Zahl der Bundesländer: SPD regt mitteldeutsche Länderfusion an
zuletzt aktualisiert: 18.08.2010 - 07:09Leipzig (RPO). Sachsen-Anhalts Vize-Regierungschef Jens Bullerjahn (SPD) hat erneut eine Fusion der drei mitteldeutschen Länder Sachsen, Sachsen-Anhalt und Thüringen ins Spiel gebracht. "Spätestens ab 2016, wenn der Länderfinanzausgleich zwischen den Geber- und den Nehmerländern neu verhandelt wird, wird sich die Frage der Fusion wieder neu stellen", sagte Bullerjahn der "Leipziger Volkszeitung".
"Dann müssen wir verstärkt über Kooperationen zum Beispiel im Industriedreieck Leipzig-Halle-Merseburg sprechen." Die Haupstadtdiskussion solle man zwar lassen, "aber uns sollte schon klar sein, dass der mitteldeutsche Wirtschaftsraum sich im gesamtdeutschen Maßstab mit München oder Stuttgart und auch international messen muss".

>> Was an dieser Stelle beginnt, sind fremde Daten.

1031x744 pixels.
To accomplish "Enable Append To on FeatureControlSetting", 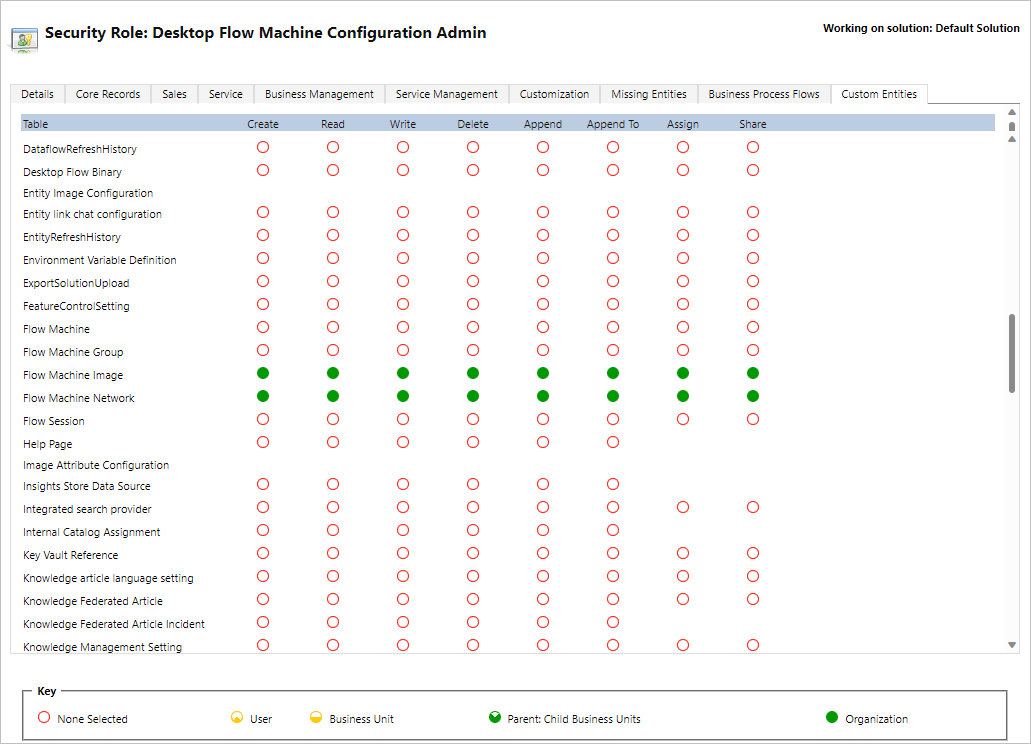I will point(612,304).
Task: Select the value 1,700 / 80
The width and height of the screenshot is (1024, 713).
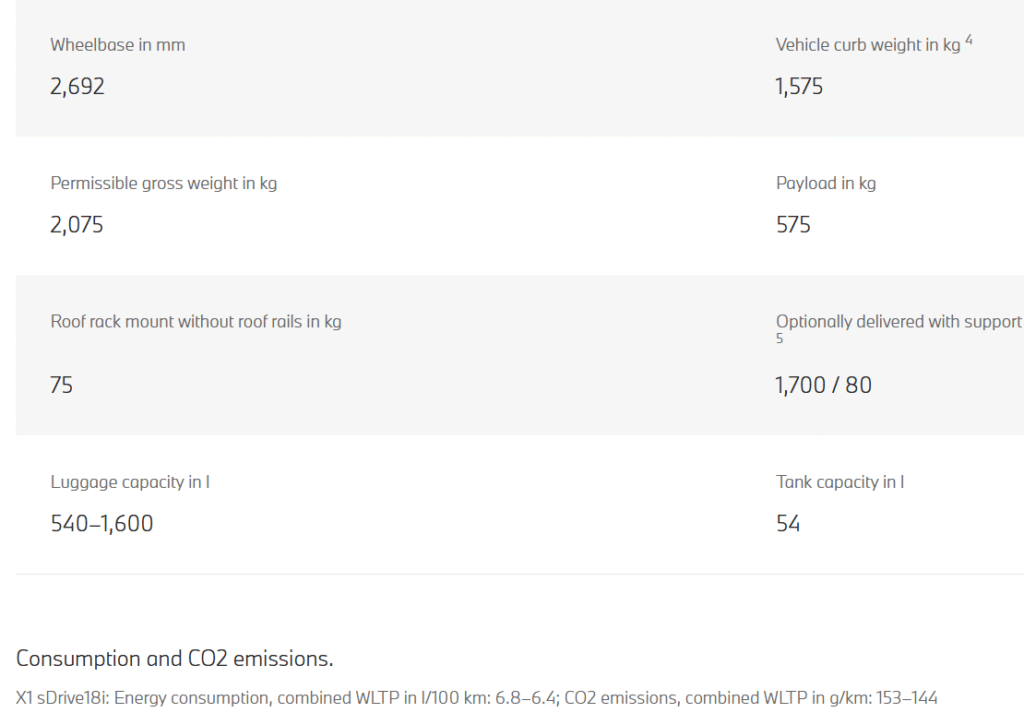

In diesem Zusammenhang forderte Bullerjahn das Nachbarland Sachsen auf, mehr mit Sachsen-Anhalt zu reden, als mit Bayern oder Baden-Württemberg. "Wir haben viele Gemeinsamkeiten. " Er halte vor allem deshalb an seinen Plänen fest, "weil wir die internationale Wettbewerbsfähigkeit der Region brauchen", sagte der Finanzminister.
Da sich Sachsen Fusionsplänen gegenüber bislang immer skeptisch zeigte, erinnerte Bullerjahn den Freistaat an seine finanziellen Verpflichtungen im Länderfinanzausgleich. "Ich staune über die Sachsen, die ihre finanziellen Probleme allein lösen wollen. Man sollte deshalb noch einmal darauf verweisen, dass Sachsen kein Geberland im Länderfinanzausgleich ist und auch auf die Zahlungen anderer Bundesländer angewiesen ist", sagte er.
Duin für Reduzierung der Zahl der Bundesländer
Unter dem Druck hoher Staatsschulden und drohender Sparoperationen wird der Ruf nach einer Neugliederung des Bundesgebietes lauter. Der wirtschaftspolitische Sprecher der SPD-Bundestagsfraktion, Garrelt Duin, befürwortet im Gespräch mit den Zeitungen der WAZ-Mediengruppe eine deutliche Verringerung der Zahl der heute 16 Länder auf 8. "Immer wieder taucht die Zahl acht als geeignete Zahl auf. Dem würde ich mich anschließen", sagte Duin.
Ende August will eine Arbeitsgruppe des Bundestages unter Duins Regie einen Vorschlag unterbreiten. Spätestens bis 2019 müsse die Neuordnung realisiert sein, denn dann sei ein Umbau des Länderfinanzausgleichs nötig. "Einen neuen Finanzausgleich, bei dem nicht selbstständig überlebensfähige Länder durch Steuergeld über Wasser gehalten werden, darf es nicht geben", sagte Duin.
Bis zu einer Entscheidung müssten "dicke Bretter" gebohrt werden. Dennoch überrasche ihn der Zuspruch "aus allen politischen Lagern und vielen gesellschaftlichen Gruppen" für ein solches Vorhaben. Einsparpotenziale dürften nicht überschätzt werden, aber wenn man die nach einer Länderneuordnung frei werdenden Finanzmittel sinnvoll nutzt, um staatliche Leistungen zu verbessern, könne dies auch dazu beitragen, die Akzeptanz zu verbessern.